Title: The Lightning Thief (Percy Jackson & the Olympians, Book One)
Author: Rick Riordan
Genre: Middle Grade, Sci Fi/Fantasy
Summary: Percy Jackson has always had trouble in school--bad grades, bad experiences, being kicked out of one right after the other. When, the summer after sixth grade, he and his mom and his best friend (who Percy quickly discovers is half-goat) are attacked by a giant bull, Percy quickly figures out that his life isn't normal. He's an Olympian--son of Poseidon--and he has to go on a quest with some friends (including the goat/boy) to save Zeus' master bolt and thwart World War III.
First Line: "Look, I didn't want to be a half-blood."
Review: I read this book in preparation to see the movie (which comes out this President's Day). I also read the book at the vehement urging of my nephew. Background on my nephew: he's 15, a reluctant reader, was only required to read the first book in this series, and has now read them all (voraciously). So, I went in expecting to get something that he'd like... which wasn't necessarily something I'd like.
And, although this book was far from perfect, it was really pretty good.
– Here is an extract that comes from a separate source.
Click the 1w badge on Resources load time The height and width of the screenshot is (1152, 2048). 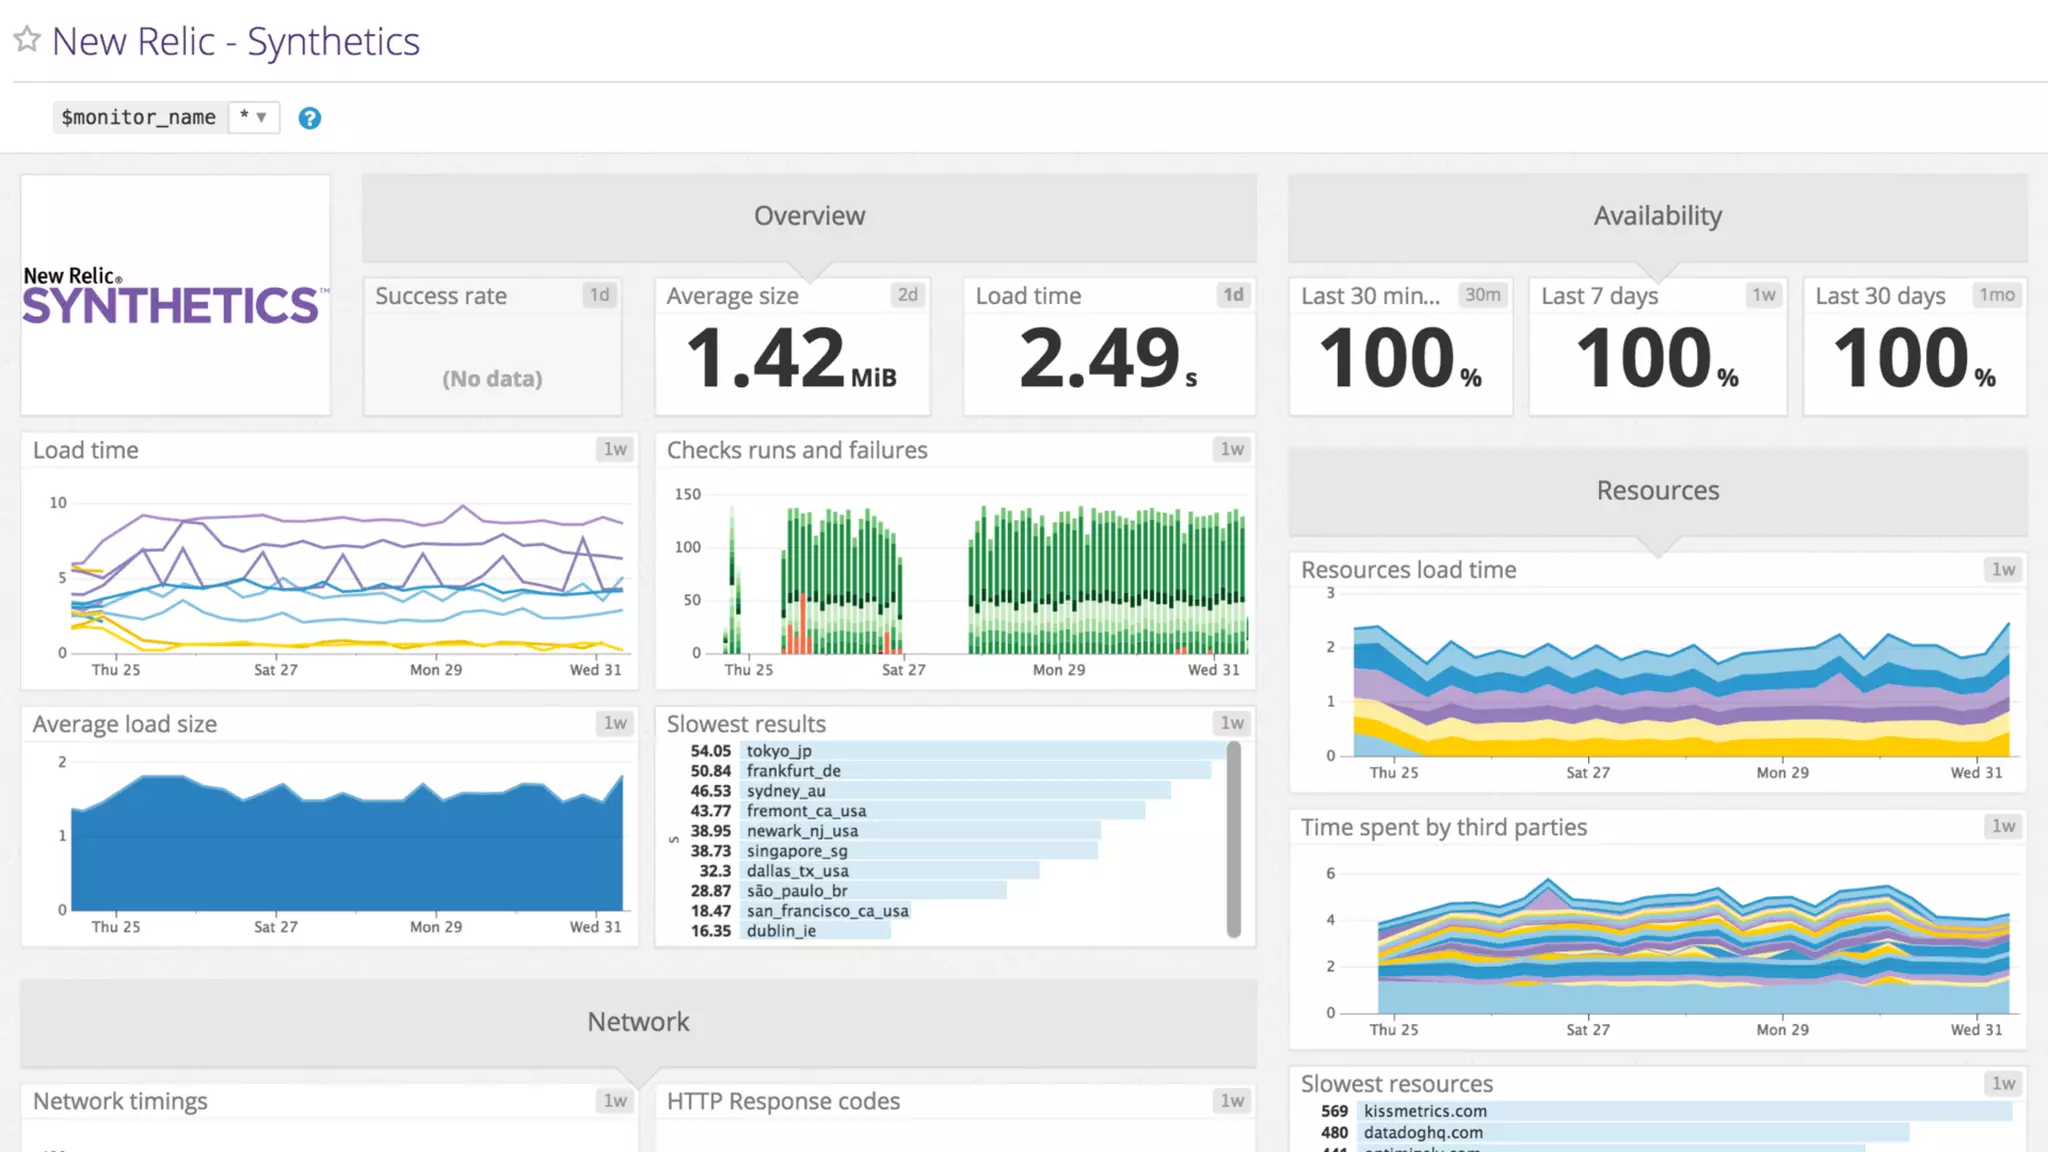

Some good things include the humor of the book (Riordan's writing is, at times, down-right hilarious), the use of mythology (I love books that cleverly are teaching young readers... and it inspired me to brush back up on my Homer), and the complex relationships.
Many of the Olympians don't know who their Deity parent is, and even those who do are rarely treated to interaction with the god (because the gods aren't allowed to show favoritism). I liked that Percy had that level of ambiguity, some bitterness, some healthy respect, and a whole lot of confusion. I'm looking forward to how the god-parent/child relationship will further develop.
I'm also looking forward to the plot developing in future books. This one was pretty light on challenges--Percy, as a son of one of the "Big Three" gods, should have been challenged a little more. Here's to hoping that he has to prove his mettle a little more in future installments in the series.
Also, some of the god-god interactions were briefly touched on in this book, but those should be more fun to read about as the series progresses. I, personally, love reading about the gods--they bring the drama and, coupled with their crazy powers, this makes for many fun-filled stories.
Recommendation: It's hard to recommend anything else because I haven't seen a lot of MG authors using mythology really well. At work, I've been recommending this series to HP fans, and I've been encouraging teens (usually girls) who enjoy it to read Troy High if they want to stay on the Greek train.